Global hotel franchisor Marriott International (NASDAQ:MAR) is finalizing its first-quarter results, and in an investor update provided Tuesday morning, preliminary numbers revealed unsurprisingly drastic declines against the prior year. 

The hotelier expects to report that its systemwide revenue per available room (RevPAR) slumped 23% in the first quarter of 2020 due to the COVID-19 pandemic. In the month of March, RevPAR plunged roughly 60% worldwide. While Marriott is beginning to see preliminary signs of stabilized demand in Greater China, it noted that "the negative trends in the rest of the world have not yet stabilized." Currently, 25% of the company's 7,300 properties remain temporarily shuttered.

An upscale hotel pool.

Image source: Getty Images.

# Exercise data
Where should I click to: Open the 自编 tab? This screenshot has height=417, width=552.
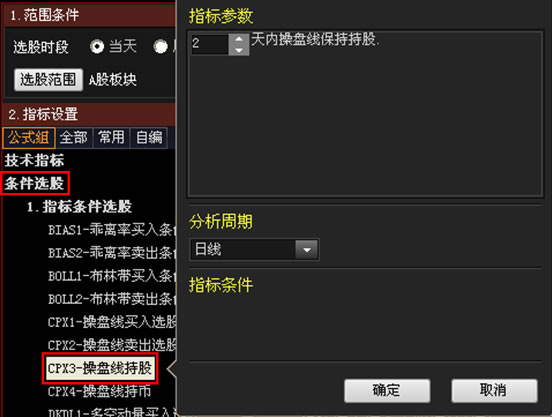pos(149,138)
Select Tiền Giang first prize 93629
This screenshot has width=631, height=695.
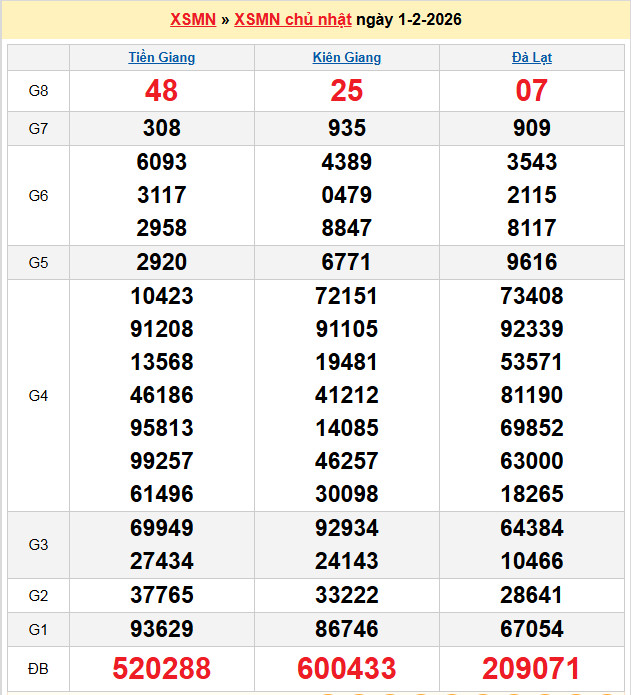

# Exercise instructions
1) According to the Marriott text, how much did RevPAR fall worldwide in March?
2) From the Marriott text, quote the stretch from "The hotelier expects" through "source: Getty Images.".

# Answers to this exercise
1) RevPAR fell roughly 60% worldwide in March.

2)
The hotelier expects to report that its systemwide revenue per available room (RevPAR) slumped 23% in the first quarter of 2020 due to the COVID-19 pandemic. In the month of March, RevPAR plunged roughly 60% worldwide. While Marriott is beginning to see preliminary signs of stabilized demand in Greater China, it noted that "the negative trends in the rest of the world have not yet stabilized." Currently, 25% of the company's 7,300 properties remain temporarily shuttered.

An upscale hotel pool.

Image source: Getty Images.